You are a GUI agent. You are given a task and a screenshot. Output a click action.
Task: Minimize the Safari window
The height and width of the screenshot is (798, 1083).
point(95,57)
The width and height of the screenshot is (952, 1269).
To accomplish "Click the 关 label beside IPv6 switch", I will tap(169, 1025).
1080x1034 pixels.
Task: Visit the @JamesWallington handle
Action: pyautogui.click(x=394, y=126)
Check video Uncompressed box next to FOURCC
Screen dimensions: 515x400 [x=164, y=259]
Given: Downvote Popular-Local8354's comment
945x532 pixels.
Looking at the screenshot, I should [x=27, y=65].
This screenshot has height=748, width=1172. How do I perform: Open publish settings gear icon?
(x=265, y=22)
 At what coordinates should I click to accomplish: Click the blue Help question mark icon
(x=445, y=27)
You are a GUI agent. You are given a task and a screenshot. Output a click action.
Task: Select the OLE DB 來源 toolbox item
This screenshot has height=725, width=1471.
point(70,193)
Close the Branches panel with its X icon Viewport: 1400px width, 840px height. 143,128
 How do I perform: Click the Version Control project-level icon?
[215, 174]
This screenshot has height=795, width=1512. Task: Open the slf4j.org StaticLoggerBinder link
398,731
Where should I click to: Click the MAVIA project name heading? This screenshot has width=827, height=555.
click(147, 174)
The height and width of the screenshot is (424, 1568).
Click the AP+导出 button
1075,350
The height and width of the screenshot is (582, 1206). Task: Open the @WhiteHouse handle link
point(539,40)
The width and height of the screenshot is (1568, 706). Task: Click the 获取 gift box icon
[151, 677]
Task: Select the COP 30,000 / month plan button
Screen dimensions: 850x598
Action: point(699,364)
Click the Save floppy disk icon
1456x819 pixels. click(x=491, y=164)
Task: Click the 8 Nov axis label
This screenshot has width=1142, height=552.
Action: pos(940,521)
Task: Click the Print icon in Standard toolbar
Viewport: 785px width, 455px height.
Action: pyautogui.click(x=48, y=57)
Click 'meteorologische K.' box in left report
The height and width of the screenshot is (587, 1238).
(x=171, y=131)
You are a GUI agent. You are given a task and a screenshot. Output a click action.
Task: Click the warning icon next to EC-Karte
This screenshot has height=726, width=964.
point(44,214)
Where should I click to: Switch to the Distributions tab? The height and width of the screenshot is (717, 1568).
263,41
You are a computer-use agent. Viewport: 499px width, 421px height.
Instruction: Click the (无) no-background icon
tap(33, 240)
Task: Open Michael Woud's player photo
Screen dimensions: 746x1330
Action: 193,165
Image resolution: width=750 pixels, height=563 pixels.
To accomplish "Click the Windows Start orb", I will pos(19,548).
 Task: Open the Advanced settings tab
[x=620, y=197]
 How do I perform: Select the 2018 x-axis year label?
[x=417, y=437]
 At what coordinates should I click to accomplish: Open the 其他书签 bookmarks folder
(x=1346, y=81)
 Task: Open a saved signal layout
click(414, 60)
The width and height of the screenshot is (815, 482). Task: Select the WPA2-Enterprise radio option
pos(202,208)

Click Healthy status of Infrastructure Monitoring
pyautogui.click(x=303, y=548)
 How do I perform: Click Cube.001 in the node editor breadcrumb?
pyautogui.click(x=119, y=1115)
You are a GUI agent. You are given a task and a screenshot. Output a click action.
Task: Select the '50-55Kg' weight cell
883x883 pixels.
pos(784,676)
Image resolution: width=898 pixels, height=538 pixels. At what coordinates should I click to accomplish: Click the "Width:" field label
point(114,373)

● ● ●

• [Your goal]
Swap "GUI agent" for "desktop agent" everywhere in the records above and repeat them with every other part unchanged.

• [The output]
You are a desktop agent. You are given a task and a screenshot. Output a click action.
Task: Minimize the Safari window
The height and width of the screenshot is (798, 1083).
point(95,57)
The width and height of the screenshot is (952, 1269).
To accomplish "Click the 关 label beside IPv6 switch", I will tap(169, 1025).
1080x1034 pixels.
Task: Visit the @JamesWallington handle
Action: pyautogui.click(x=394, y=126)
Check video Uncompressed box next to FOURCC
Screen dimensions: 515x400 [x=164, y=259]
Given: Downvote Popular-Local8354's comment
945x532 pixels.
Looking at the screenshot, I should [x=27, y=65].
This screenshot has height=748, width=1172. How do I perform: Open publish settings gear icon?
(x=265, y=22)
 At what coordinates should I click to accomplish: Click the blue Help question mark icon
(x=445, y=27)
You are a desktop agent. You are given a task and a screenshot. Output a click action.
Task: Select the OLE DB 來源 toolbox item
This screenshot has height=725, width=1471.
point(70,193)
Close the Branches panel with its X icon Viewport: 1400px width, 840px height. 143,128
 How do I perform: Click the Version Control project-level icon?
[215, 174]
This screenshot has height=795, width=1512. Task: Open the slf4j.org StaticLoggerBinder link
398,731
Where should I click to: Click the MAVIA project name heading? This screenshot has width=827, height=555.
click(147, 174)
The height and width of the screenshot is (424, 1568).
Click the AP+导出 button
1075,350
The height and width of the screenshot is (582, 1206). Task: Open the @WhiteHouse handle link
point(539,40)
The width and height of the screenshot is (1568, 706). Task: Click the 获取 gift box icon
[151, 677]
Task: Select the COP 30,000 / month plan button
Screen dimensions: 850x598
Action: point(699,364)
Click the Save floppy disk icon
1456x819 pixels. click(x=491, y=164)
Task: Click the 8 Nov axis label
This screenshot has width=1142, height=552.
Action: pos(940,521)
Task: Click the Print icon in Standard toolbar
Viewport: 785px width, 455px height.
Action: pyautogui.click(x=48, y=57)
Click 'meteorologische K.' box in left report
The height and width of the screenshot is (587, 1238).
(x=171, y=131)
You are a desktop agent. You are given a task and a screenshot. Output a click action.
Task: Click the warning icon next to EC-Karte
This screenshot has height=726, width=964.
point(44,214)
Where should I click to: Switch to the Distributions tab? The height and width of the screenshot is (717, 1568).
263,41
You are a computer-use agent. Viewport: 499px width, 421px height.
Instruction: Click the (无) no-background icon
tap(33, 240)
Task: Open Michael Woud's player photo
Screen dimensions: 746x1330
Action: 193,165
Image resolution: width=750 pixels, height=563 pixels.
To accomplish "Click the Windows Start orb", I will pos(19,548).
 Task: Open the Advanced settings tab
[x=620, y=197]
 How do I perform: Select the 2018 x-axis year label?
[x=417, y=437]
 At what coordinates should I click to accomplish: Open the 其他书签 bookmarks folder
(x=1346, y=81)
 Task: Open a saved signal layout
click(414, 60)
The width and height of the screenshot is (815, 482). Task: Select the WPA2-Enterprise radio option
pos(202,208)

Click Healthy status of Infrastructure Monitoring
pyautogui.click(x=303, y=548)
 How do I perform: Click Cube.001 in the node editor breadcrumb?
pyautogui.click(x=119, y=1115)
You are a desktop agent. You are given a task and a screenshot. Output a click action.
Task: Select the '50-55Kg' weight cell
883x883 pixels.
pos(784,676)
Image resolution: width=898 pixels, height=538 pixels. At what coordinates should I click to accomplish: Click the "Width:" field label
point(114,373)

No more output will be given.